C.S.A.: The Confederate States of America (2004)
Running time: 90 minutes (1 hour, 30 minutes)
Not rated by the MPAA
WRITER/DIRECTOR: Kevin Willmott
PRODUCER: Rick Cowan
CINEMATOGRAPHER: Matt Jacobson
EDITORS: Sean Blake and David Gramly
COMEDY/DRAMA/HISTORICAL
Starring: Evamarii Johnson, Larry Peterson, Patti Van Slyke, and Rupert Pate
Writer/director Kevin Willmott’s blistering comedy, C.S.A.: The Confederate States of America, is a so-called “mockumenatry” (a mock documentary). Willmott (an assistant professor at the University of Kansas) puts forth a provocative vision in which the South (or the Confederacy or the Confederate States of America) won the Civil War (the War Between the States?), and slavery is still legal and liberals and free blacks have fled to Canada.

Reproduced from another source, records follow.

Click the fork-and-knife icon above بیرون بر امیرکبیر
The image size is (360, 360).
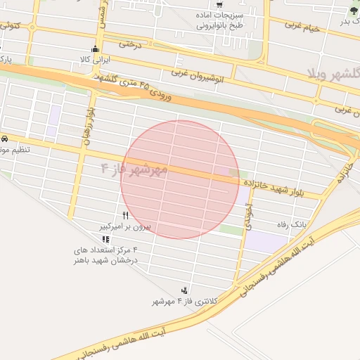point(125,215)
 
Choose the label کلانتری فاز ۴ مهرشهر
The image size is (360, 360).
point(184,301)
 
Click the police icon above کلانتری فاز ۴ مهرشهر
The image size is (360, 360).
point(185,290)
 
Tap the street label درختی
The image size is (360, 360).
point(130,44)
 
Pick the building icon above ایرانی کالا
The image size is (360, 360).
point(95,49)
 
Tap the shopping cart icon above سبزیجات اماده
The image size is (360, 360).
point(220,3)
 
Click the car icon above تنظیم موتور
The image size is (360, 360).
point(5,139)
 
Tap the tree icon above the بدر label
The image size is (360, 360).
point(353,11)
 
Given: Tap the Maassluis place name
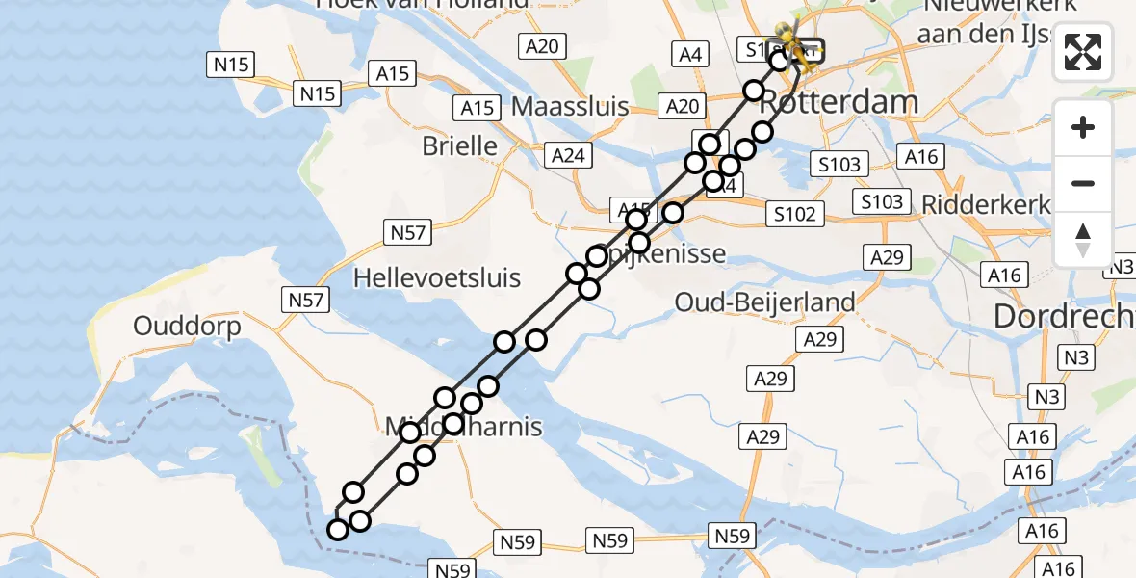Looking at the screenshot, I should [x=570, y=106].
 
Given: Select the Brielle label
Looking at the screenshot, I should [x=460, y=146].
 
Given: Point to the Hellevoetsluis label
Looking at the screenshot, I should [x=437, y=278].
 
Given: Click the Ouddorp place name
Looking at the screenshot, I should [x=187, y=326].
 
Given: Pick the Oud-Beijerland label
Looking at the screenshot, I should [x=764, y=302].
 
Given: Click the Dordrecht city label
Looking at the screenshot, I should [x=1064, y=316].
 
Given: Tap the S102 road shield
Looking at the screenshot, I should [x=794, y=214].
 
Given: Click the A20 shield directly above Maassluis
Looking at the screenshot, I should [x=543, y=45].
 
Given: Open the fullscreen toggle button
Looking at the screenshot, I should [x=1083, y=53].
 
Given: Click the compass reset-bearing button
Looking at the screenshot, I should [x=1083, y=240].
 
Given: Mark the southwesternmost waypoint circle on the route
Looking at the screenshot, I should [x=338, y=530].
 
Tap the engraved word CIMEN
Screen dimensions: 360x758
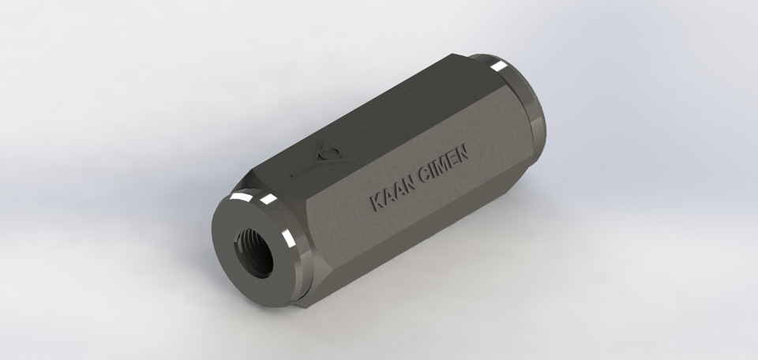pos(445,161)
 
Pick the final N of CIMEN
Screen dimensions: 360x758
pos(463,150)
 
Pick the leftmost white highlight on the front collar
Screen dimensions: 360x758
pos(238,194)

In this film within a film, a C.S.A. television station, Channel 6, decides to show the controversial British documentary, C.S.A., a documentary history of the Confederate States of America, which begins with the Civil War and ends in present day C.S.A. In between the documentary, the station broadcasts commercial advertisements for a number of products with racist brand names and logos and/or inherently racist in nature as they are geared towards pacifying slaves (including a prescription drug available from veterinarians, Contrari, which makes troublesome darkies docile). The C.S.A. documentary features archival footage of the capture of the disposed Union President Abraham Lincoln (in black face and on the run with Harriet Tubman), of the C.S.A. conquering Latin America and exporting its own brand of apartheid there, and of a C.S.A. alliance with Adolf Hitler, among other things.

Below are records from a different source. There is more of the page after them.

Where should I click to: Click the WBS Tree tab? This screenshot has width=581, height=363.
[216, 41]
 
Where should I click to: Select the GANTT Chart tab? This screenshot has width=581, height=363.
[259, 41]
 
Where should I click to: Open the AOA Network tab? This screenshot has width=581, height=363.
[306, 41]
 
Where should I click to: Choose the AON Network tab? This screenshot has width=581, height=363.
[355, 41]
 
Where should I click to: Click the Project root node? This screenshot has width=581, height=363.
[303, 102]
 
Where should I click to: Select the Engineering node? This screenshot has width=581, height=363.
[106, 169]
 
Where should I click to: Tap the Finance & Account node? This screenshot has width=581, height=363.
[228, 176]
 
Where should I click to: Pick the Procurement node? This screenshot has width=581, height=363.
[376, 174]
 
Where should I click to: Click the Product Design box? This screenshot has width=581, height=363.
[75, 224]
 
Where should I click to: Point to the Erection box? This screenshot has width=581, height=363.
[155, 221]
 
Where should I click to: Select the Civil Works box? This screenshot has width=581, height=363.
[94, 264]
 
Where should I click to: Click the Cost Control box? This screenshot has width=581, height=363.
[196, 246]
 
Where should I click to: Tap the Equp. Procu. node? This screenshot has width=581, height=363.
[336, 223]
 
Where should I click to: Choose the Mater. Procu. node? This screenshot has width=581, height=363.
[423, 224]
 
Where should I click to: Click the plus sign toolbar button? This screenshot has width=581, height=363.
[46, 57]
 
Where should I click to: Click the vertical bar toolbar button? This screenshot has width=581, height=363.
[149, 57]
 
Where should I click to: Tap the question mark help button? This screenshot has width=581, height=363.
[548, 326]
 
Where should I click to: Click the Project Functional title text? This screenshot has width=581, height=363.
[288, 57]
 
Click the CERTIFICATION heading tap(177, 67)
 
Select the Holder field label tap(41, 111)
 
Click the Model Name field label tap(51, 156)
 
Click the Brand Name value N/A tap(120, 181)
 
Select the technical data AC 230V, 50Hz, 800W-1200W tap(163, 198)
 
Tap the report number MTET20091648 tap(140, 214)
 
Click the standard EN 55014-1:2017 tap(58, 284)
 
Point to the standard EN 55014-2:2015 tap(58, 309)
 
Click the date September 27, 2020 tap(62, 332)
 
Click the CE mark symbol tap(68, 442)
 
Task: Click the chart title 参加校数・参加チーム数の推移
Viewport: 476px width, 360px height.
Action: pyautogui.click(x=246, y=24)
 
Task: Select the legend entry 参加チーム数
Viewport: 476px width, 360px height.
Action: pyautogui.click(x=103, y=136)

The best-known “mockumentary” is probably This is… Spinal Tap. Christopher Guest, one of Spinal Tap’s co-creators, has also directed a trio of critically acclaimed mockumentaries including the recent Oscar-nominated A Mighty Wind (a fourth is due Fall 2006). Other examples of mockumentaries are CB4 and Fear of a Black Hat. While C.S.A.: The Confederate States of America is in the tradition of the aforementioned films, it more closely resembles two Robert K. Weiss-produced comedies, The Kentucky Fried Movie and Amazon Women on the Moon both in tone and in temperament. The alternative racial history aspect of C.S.A. is very much like some of pseudo-historical sketches from Dave Chappelle’s now-defunct Comedy Central series, “Chappelle’s Show,” like the one in which black Americans received reparations for slavery.

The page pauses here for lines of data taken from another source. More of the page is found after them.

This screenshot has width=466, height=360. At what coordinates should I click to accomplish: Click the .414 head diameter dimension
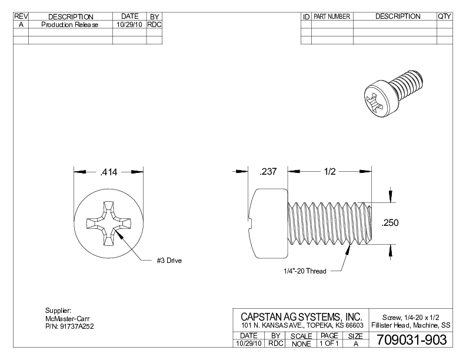pyautogui.click(x=108, y=172)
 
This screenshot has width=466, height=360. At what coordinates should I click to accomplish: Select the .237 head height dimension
pyautogui.click(x=268, y=172)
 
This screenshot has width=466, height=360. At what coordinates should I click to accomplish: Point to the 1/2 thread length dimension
pyautogui.click(x=329, y=172)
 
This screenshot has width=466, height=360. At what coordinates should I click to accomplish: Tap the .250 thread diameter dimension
pyautogui.click(x=390, y=222)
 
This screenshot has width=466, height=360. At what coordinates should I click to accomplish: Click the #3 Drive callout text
pyautogui.click(x=169, y=261)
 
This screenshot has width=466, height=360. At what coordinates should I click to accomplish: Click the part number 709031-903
pyautogui.click(x=411, y=340)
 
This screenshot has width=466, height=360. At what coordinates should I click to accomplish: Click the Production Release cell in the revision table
pyautogui.click(x=71, y=25)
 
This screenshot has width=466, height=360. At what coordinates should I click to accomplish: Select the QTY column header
pyautogui.click(x=444, y=16)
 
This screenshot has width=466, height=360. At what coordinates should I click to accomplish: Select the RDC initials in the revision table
pyautogui.click(x=154, y=25)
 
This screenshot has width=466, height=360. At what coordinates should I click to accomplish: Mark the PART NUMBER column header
pyautogui.click(x=332, y=16)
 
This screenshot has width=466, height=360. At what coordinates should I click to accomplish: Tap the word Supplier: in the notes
pyautogui.click(x=58, y=310)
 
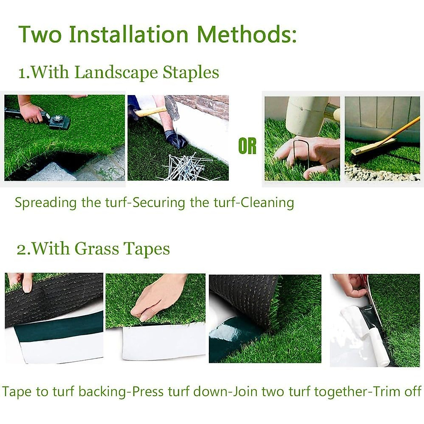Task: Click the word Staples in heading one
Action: click(191, 72)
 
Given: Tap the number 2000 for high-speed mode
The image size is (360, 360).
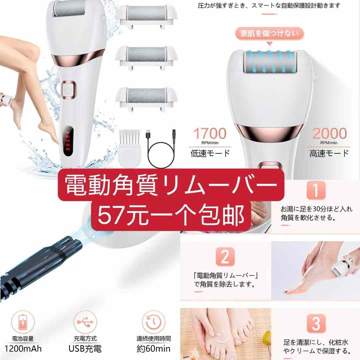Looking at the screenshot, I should tap(330, 134).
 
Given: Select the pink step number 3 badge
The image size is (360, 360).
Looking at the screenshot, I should tap(315, 323).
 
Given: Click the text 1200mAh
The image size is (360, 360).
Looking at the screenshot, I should tap(23, 349).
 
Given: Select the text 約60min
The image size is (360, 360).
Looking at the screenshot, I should tap(153, 349).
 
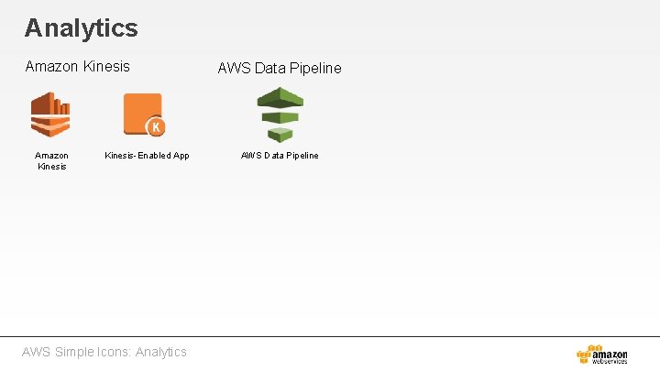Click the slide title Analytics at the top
click(81, 28)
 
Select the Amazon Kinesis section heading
click(77, 67)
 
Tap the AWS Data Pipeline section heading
click(279, 68)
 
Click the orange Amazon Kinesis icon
click(50, 115)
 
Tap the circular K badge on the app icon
click(156, 127)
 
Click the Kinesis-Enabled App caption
click(147, 156)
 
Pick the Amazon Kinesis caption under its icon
click(51, 161)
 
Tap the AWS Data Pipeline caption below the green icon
click(280, 156)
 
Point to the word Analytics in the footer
click(160, 352)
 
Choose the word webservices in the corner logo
click(610, 362)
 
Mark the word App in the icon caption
click(181, 156)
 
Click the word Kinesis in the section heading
click(106, 67)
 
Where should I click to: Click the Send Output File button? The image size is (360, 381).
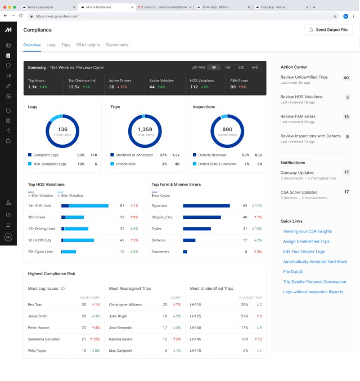pos(328,29)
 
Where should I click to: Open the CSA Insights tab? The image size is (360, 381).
pos(88,44)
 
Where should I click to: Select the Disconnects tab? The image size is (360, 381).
pos(117,44)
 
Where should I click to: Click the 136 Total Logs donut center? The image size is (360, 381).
pos(62,131)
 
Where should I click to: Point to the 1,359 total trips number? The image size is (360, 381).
pos(145,129)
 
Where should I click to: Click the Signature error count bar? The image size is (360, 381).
pos(206,206)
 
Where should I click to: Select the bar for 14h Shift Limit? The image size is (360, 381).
pos(85,206)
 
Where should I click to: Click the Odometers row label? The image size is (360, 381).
pos(161,252)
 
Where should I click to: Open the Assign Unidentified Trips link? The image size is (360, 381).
pos(306,241)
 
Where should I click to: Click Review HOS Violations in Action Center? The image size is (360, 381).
pos(302,97)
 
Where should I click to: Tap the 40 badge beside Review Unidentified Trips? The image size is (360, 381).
pos(346,78)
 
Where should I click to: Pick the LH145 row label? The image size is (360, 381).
pos(196,339)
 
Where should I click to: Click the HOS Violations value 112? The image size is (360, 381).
pos(195,87)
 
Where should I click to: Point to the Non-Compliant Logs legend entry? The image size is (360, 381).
pos(50,164)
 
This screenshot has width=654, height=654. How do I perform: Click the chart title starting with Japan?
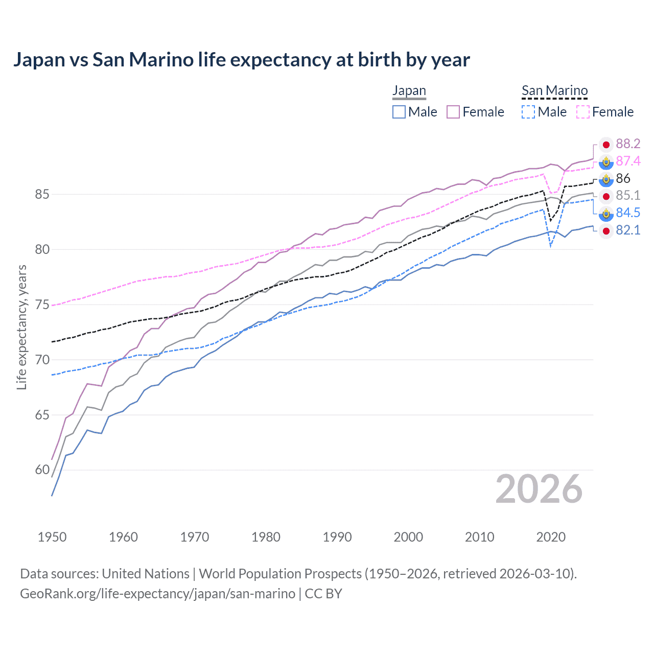tap(241, 60)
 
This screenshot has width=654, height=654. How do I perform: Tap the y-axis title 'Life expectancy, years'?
tap(21, 328)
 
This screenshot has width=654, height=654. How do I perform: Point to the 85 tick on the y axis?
tap(42, 195)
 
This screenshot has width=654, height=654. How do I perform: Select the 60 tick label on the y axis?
tap(42, 470)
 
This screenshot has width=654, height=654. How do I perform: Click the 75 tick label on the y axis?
tap(42, 305)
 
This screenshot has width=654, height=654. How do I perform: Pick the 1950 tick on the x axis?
tap(52, 537)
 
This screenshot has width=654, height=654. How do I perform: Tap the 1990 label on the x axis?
tap(337, 537)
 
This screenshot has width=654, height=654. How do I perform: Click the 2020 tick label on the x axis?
tap(551, 537)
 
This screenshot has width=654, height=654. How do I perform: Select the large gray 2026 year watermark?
tap(539, 489)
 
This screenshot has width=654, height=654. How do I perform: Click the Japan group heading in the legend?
tap(409, 91)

C.S.A. is, in the end, its own beast. Using humor, some of it relentlessly scathing and much of it surprisingly droll, Willmott comments on more than just race (read: skin color), racism, and race relations in the United States with the C.S.A. as an allegorical stand in. Willmott also discusses imperialism, war, greed, nationalist propaganda, crass commercialism, and ethnic and religious bigotry. Many of the racist products featured in the faux commercials are actual racist products from American history including the ones for the fried chicken franchise, Coon Chicken Inn, and the furniture polish, the Gold Dust Twins.
Keeping in mind what George Bernard Shaw said about using comedy to tell truths because it keeps the audience from killing the storyteller (which Willmott quotes at the beginning of this movie), Willmott exposes the ugly truths about bigotry, doing it all with a disarming sense of humor. Some people will automatically be defensive about this film (especially hypersensitive white Southerners), but this is simply an excellent political and social comedy. It stumbles a bit, and its low budget only occasionally hurts the movie. Still, C.S.A.: The Confederate States of America is an exceptional, offbeat film for those with a taste for black, bold and outspoken.